* Task statement:
Restate word for word the entries below, starting at the line with "Expand Service Fees for parcel AB010013" and ending at the line with "1106x622 pixels. How". Keep both end lines and omit the pictures.

* Material for the task:
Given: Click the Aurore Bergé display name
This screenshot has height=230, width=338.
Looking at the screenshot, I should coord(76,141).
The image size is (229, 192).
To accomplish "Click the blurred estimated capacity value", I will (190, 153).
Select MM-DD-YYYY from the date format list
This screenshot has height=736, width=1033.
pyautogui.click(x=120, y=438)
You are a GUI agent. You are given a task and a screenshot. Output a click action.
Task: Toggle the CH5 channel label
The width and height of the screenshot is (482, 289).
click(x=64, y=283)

* * *

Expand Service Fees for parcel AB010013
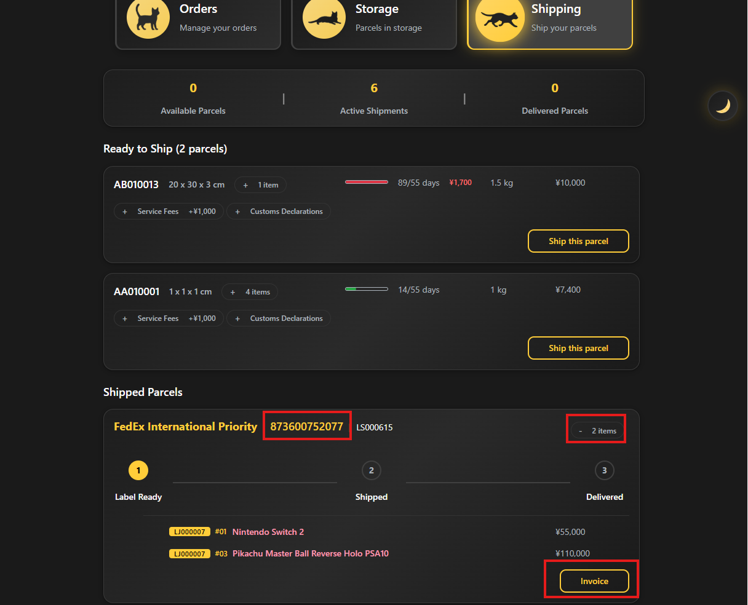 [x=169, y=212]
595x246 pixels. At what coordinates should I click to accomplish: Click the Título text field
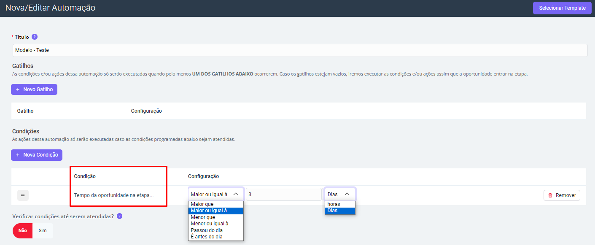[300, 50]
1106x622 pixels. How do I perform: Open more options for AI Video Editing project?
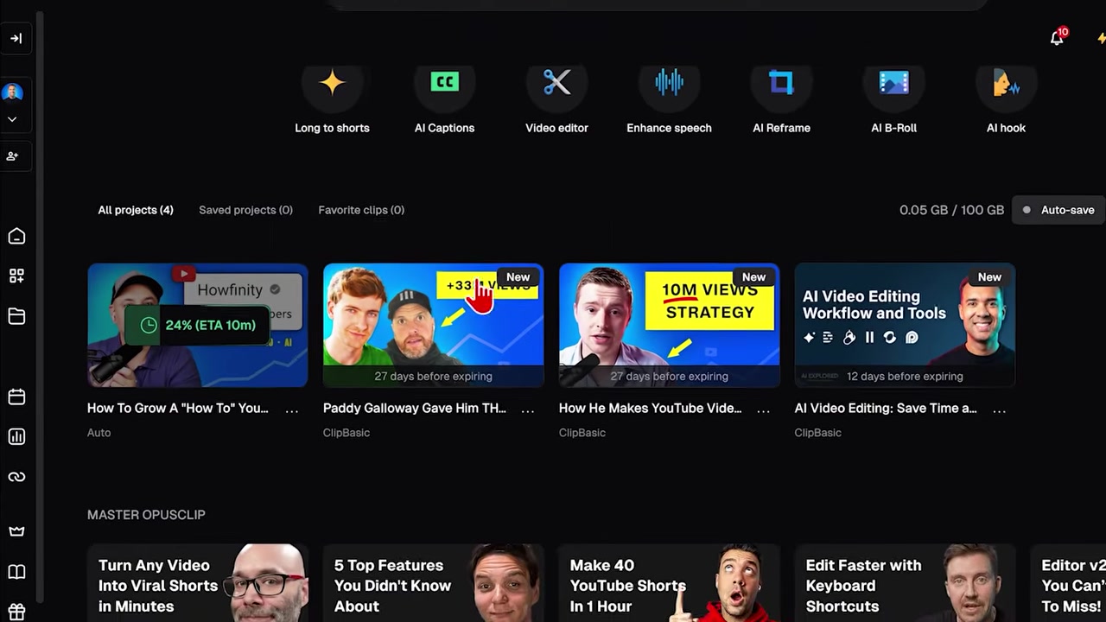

==

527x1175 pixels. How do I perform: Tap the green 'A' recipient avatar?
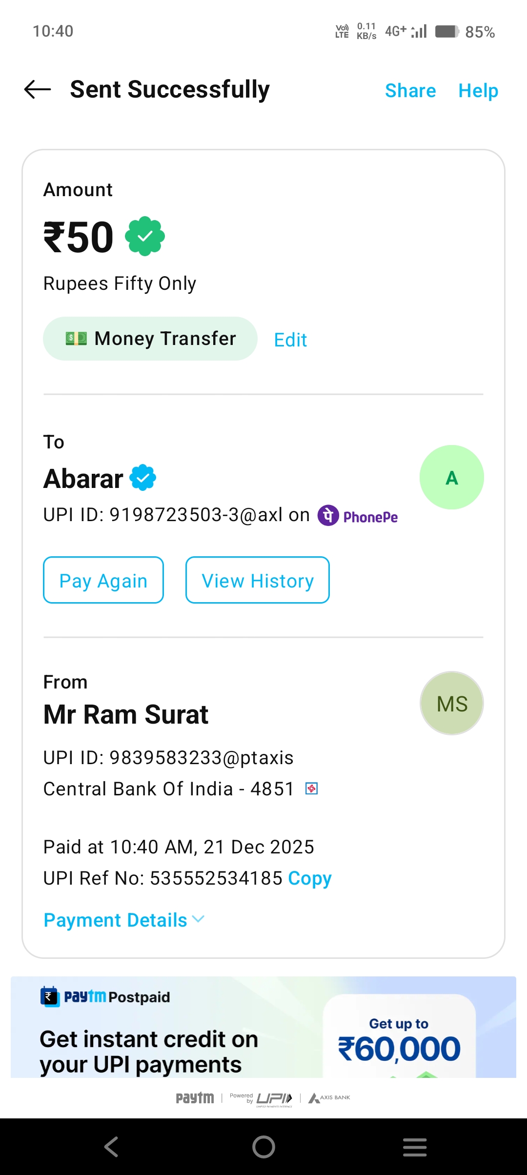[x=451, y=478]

* Output for this task:
Expand Service Fees for parcel AB010013
 [x=169, y=212]
595x246 pixels. At what coordinates should I click to accomplish: Click the Título text field
[300, 50]
1106x622 pixels. How do I perform: Open more options for AI Video Editing project?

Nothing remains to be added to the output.